Foam rolling is a method of self myofascial release (or self massage), that involves rolling over a cylinder of dense foam to help improve muscle fiber alignment, remove adhesions, break up scar tissue, and increase soft tissue mobility. It began to gain popularity as a recovery technique about 20 years ago, as the athletic world moved from the eighties popularity of techniques such as isometric exercise for injury rehabilitation, and towards a more European inspired process that includes manual or hands on treatment.
Foam rolling sounds simple, right? It can be, but there are some do’s and don’ts to effective foam rolling as well as specific muscles that respond best to this technique.
Do’s and Don’ts
- Focus on one muscle group or body part at a time. Foam roll the quads, then move to the IT band, then the hamstring, etc. It may take a few minutes on the foam roller before you find the area of that muscle that needs attention, so take the time with each muscle group separately before moving on to the next.
- Go slow! Yes, it may be more uncomfortable but a slow and steady rolling motion is more effective at helping re-align the muscle fibers and break up adhesions.
- Try to relax the muscle or area of the body on which you are focusing. Allowing that muscle to relax will allow deeper access to the muscle fibers.
- Use the foam roller for both warming up and cooling down. Foam rolling can increase blood flow to muscles, which can be beneficial prior to a run. It can also be used as a great recovery technique after a workout.
- Buy a foam roller that is high density foam. Buying a white, soft foam roller may be more comfortable but will not be effective. As you put your body weight on the foam, the cylinder shape will compress. Look for a roller that is dense enough to withstand your body weight.

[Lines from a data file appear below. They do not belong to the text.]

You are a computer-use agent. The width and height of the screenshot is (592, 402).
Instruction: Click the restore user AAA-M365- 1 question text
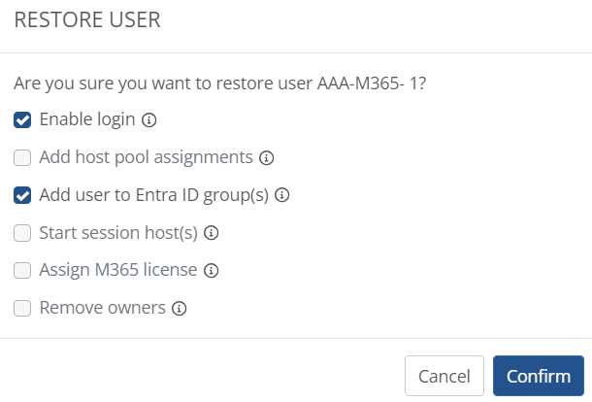tap(219, 84)

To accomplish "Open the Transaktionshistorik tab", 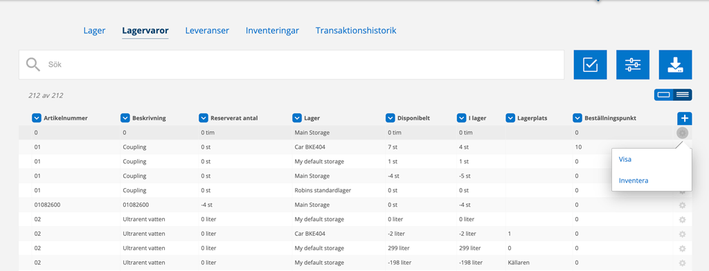I will [x=356, y=30].
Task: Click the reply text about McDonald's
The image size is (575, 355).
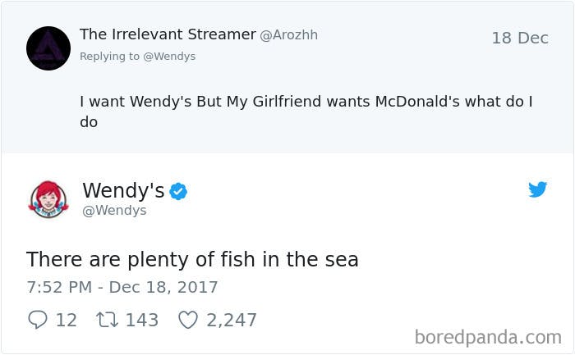Action: click(306, 112)
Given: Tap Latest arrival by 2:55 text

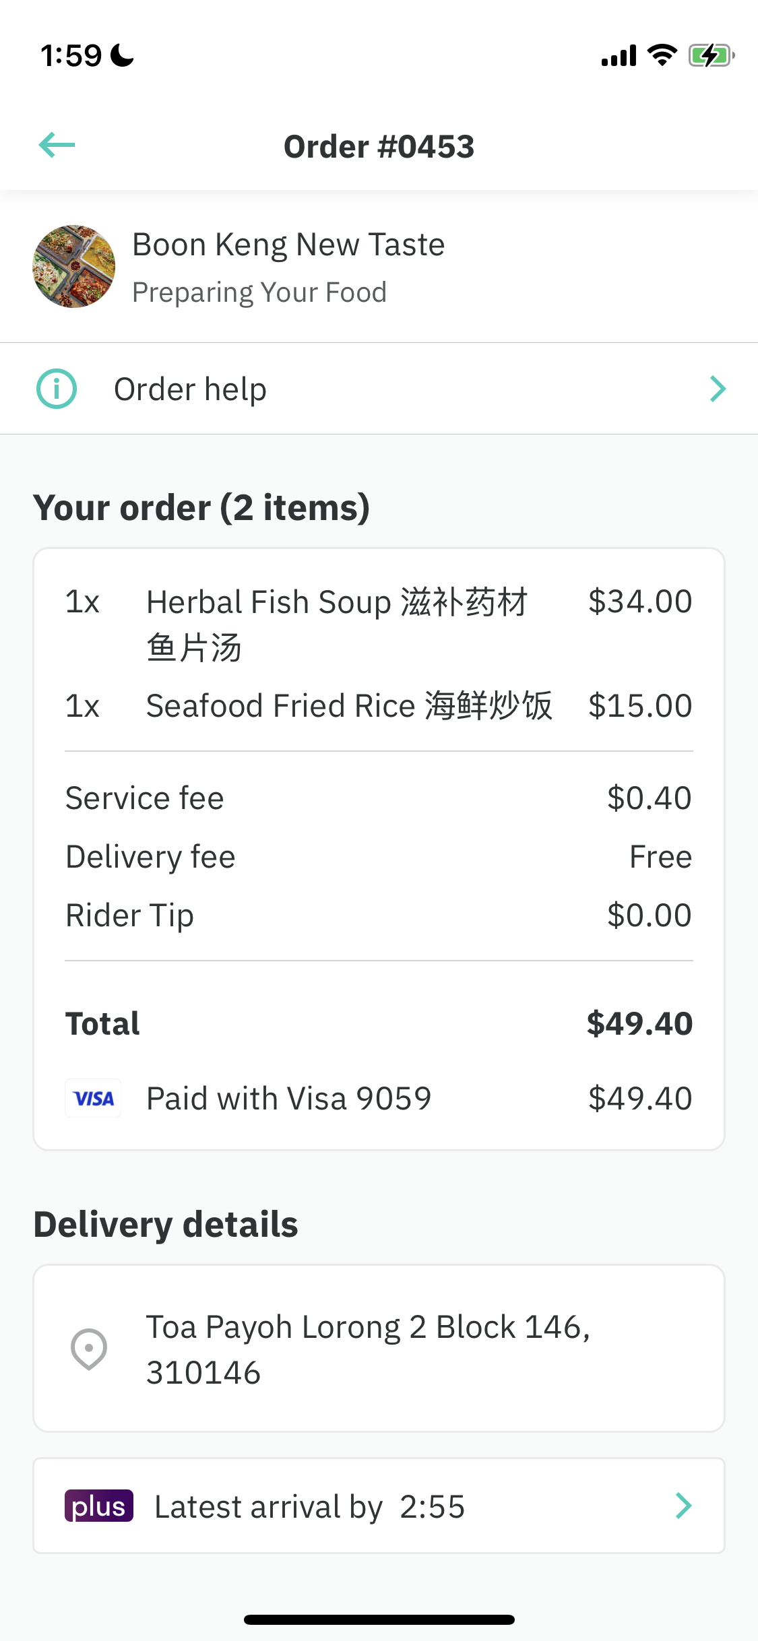Looking at the screenshot, I should [x=310, y=1507].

- Assume you only need to foam roll when you have pain. Foam rolling is great for preventing injury, speeding up recovery time, and preventing pain. Foam rolling is best utilized as injury prevention and for maintenance, not only treatment.
- Only foam roll the same few muscle groups. Utilizing the foam roll as a tool for the whole body is much more effective than only foam rolling the calves, for example. Each body part and muscle group is connected to the others, for best results treat them all.
- Forget to roll all angles of muscles. Most of the muscle groups in the legs are groups of multiple individual muscles. Rolling just the front of the thigh, for instance, won’t access all of your quadriceps. You need to roll the inner and outer thigh, by shifting your weight right and left, to fully treat the muscle.
- Roll your lower back. Because of the curvature of your lumbar spine, the foam roller tends to fit nicely here. However, it doesn’t access any of the muscles on either side of your spine. Instead it places pressure directly on the discs and vertebrae. Use something like a lacrosse ball or tennis ball to access tight muscles on either side of your lumbar spine.
- Assume all pain is “good pain”. Differentiate between helpful discomfort and true pain. If any area of the body is experiencing acute pain, or you suspect you may have an injury, seek medical evaluation.